### Try it
From the first line to the last, output the entries exactly.
───── Given records ─────
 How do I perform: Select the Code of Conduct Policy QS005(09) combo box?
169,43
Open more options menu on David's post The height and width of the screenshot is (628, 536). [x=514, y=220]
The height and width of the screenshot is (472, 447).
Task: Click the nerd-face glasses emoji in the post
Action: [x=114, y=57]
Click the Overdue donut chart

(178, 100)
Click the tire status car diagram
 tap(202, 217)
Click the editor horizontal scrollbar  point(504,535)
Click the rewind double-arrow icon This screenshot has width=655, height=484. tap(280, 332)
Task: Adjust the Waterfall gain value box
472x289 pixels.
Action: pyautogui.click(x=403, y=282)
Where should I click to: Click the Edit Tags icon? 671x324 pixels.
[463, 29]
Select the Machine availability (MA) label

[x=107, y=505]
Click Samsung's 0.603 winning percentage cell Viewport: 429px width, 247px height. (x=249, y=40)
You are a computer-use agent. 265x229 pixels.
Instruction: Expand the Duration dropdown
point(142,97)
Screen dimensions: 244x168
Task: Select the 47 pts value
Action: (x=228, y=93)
─────
### The completed task
 How do I perform: Select the Code of Conduct Policy QS005(09) combo box?
169,43
Open more options menu on David's post The height and width of the screenshot is (628, 536). [x=514, y=220]
The height and width of the screenshot is (472, 447).
Task: Click the nerd-face glasses emoji in the post
Action: [x=114, y=57]
Click the Overdue donut chart

(178, 100)
Click the tire status car diagram
 tap(202, 217)
Click the editor horizontal scrollbar  point(504,535)
Click the rewind double-arrow icon This screenshot has width=655, height=484. tap(280, 332)
Task: Adjust the Waterfall gain value box
472x289 pixels.
Action: pyautogui.click(x=403, y=282)
Where should I click to: Click the Edit Tags icon? 671x324 pixels.
[463, 29]
Select the Machine availability (MA) label

[x=107, y=505]
Click Samsung's 0.603 winning percentage cell Viewport: 429px width, 247px height. (x=249, y=40)
You are a computer-use agent. 265x229 pixels.
Instruction: Expand the Duration dropdown
point(142,97)
Screen dimensions: 244x168
Task: Select the 47 pts value
Action: (x=228, y=93)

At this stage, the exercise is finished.